(Stored data entries)

☆ ☆ ☆ ☆ ☆ ☆ ☆

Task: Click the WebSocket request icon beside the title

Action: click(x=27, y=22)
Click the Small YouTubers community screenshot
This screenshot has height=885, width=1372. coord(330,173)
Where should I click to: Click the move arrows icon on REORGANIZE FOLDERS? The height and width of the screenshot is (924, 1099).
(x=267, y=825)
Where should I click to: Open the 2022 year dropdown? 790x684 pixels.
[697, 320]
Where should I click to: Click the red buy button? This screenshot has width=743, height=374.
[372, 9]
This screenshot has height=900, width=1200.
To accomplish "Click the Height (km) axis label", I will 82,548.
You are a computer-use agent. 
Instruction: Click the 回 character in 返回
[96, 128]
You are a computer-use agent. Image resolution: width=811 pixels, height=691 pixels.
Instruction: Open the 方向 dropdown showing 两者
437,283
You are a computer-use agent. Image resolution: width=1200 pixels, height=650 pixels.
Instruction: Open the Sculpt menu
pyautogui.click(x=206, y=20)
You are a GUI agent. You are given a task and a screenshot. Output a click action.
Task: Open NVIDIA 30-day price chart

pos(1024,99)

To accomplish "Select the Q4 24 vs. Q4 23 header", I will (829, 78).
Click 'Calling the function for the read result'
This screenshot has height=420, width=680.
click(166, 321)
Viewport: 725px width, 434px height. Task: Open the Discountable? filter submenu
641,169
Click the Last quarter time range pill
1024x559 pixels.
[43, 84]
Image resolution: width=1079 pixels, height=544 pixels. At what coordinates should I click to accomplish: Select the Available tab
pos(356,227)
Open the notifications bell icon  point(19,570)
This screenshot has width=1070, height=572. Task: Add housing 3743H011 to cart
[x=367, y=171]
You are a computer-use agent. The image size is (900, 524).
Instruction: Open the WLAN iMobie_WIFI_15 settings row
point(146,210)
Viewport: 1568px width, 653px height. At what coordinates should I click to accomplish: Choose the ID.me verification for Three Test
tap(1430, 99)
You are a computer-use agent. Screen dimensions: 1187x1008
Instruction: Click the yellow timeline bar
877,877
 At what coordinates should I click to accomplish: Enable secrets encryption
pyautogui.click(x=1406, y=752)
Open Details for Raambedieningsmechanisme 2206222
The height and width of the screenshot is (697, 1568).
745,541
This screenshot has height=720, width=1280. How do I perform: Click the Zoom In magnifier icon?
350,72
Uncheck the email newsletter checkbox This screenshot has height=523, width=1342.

☆ ☆ ☆ ☆ ☆ ☆ ☆

Prompt =>
Copy each line containing the word "computer" from the data.

Task answer =>
You are a computer-use agent. 
You are a computer-use agent. Image resolution: width=811 pixels, height=691 pixels.
You are a computer-use agent. Image resolution: width=1200 pixels, height=650 pixels.
You are a computer-use agent. The image size is (900, 524).
You are a computer-use agent. Screen dimensions: 1187x1008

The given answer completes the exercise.